After coming back (and having our photos taken by our personal photographer) the route then turns back on itself and you run along the sea front. I think the sea front running is one of the best parts of this route as I love running by water and it helped that it was a really sunny day.
The next out and back part is by Boscombe Pier at miles 12-15. You have to run past the pier and run a bit of a hill onto East Overcliffe Drive which is parallel to the sea but not directly on it.
Then it’s back to Boscombe pier and our first run over the sea! There are no shops, arcades or chip shops on this pier, just a crazy golf course. Running on the pier was great and added to the seaside experience.
After Boscombe pier it is a straight 2 mile run down to Bournemouth pier.

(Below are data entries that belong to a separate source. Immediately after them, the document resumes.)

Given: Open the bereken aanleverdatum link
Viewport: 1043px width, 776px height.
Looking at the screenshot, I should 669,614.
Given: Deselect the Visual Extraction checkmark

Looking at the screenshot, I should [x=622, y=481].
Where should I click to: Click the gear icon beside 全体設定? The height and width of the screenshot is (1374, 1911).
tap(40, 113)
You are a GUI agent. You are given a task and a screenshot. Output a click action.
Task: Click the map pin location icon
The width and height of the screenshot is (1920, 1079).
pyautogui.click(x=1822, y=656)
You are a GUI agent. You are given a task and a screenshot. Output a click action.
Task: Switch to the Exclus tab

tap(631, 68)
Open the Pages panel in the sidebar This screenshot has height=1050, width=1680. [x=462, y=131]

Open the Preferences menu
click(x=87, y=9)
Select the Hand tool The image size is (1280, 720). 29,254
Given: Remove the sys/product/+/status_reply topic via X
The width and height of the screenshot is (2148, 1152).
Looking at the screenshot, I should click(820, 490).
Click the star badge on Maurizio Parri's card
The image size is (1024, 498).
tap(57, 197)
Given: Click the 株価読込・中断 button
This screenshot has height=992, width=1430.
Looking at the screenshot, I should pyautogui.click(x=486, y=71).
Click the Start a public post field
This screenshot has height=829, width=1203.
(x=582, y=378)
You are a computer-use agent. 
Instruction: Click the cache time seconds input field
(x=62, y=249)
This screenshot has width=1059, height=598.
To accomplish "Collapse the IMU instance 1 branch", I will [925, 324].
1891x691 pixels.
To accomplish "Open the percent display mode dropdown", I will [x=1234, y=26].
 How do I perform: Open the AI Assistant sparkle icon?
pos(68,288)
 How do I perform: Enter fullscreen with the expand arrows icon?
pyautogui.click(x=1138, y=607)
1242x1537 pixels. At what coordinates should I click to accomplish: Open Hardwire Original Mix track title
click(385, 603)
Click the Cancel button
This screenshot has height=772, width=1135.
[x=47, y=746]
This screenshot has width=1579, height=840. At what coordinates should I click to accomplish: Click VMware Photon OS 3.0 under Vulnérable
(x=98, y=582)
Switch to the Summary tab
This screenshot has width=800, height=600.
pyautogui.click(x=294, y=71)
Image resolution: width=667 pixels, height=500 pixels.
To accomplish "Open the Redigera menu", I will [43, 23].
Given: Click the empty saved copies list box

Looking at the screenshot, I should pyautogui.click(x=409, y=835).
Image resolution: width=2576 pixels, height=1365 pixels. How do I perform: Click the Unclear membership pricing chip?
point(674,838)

The only problem with this part of the run is that you can see a big hill in front of you and you have to run past the finish line! However, as it is the finish line you get the benefit of having a huge crowd of supporters cheering you on!
After the pier and the cheers of encouragement you then have to run up the big hill. When I entered the race I thought it was flat, or maybe a bit undulating. Half way through my training I was told there were a couple of hills so I included some more hill training and I was really glad I did. They were hard hills, especially coming in the second half of the race when my legs were already feeling tired. As always we ran the hills until we felt it would be quicker to walk them, which I think is a good strategy to conserve energy!
Miles 18-20 were very quiet but running through Lower Gardens was very pleasant as it was a shady area and we chatted to a few other runners.
At mile 20 the route rejoins the sea front for another out and back route to Poole. At this point I was really feeling the run. My hips had started to hurt, and the run to Poole just seemed to go on forever and ever. It was no surprise to see they had a checking mat to register your number just before you turn back towards Bournemouth. I can see that some people may be tempted to cut the race short at this point and join the runners going the other way! It was just interminable.
Once we were on the home straight I felt my energy levels return a bit. The great support from the many people outside their beach huts cheering us on and handing out snacks and water was fantastic and just what you need at the end of a long race.
As we approached the finish line we gave it a bit more effort and crossed it smiling. Our finish time was 5:25:10, just under the 5:30 we were hoping to finish in.
I’m really glad we chose the Bournemouth Marathon as our first marathon. It is a good course, well organised and well supported. The route was scenic and we were lucky to have good weather on the day. I would definitely recommend Bournemouth marathon to anyone, just be prepared for hills!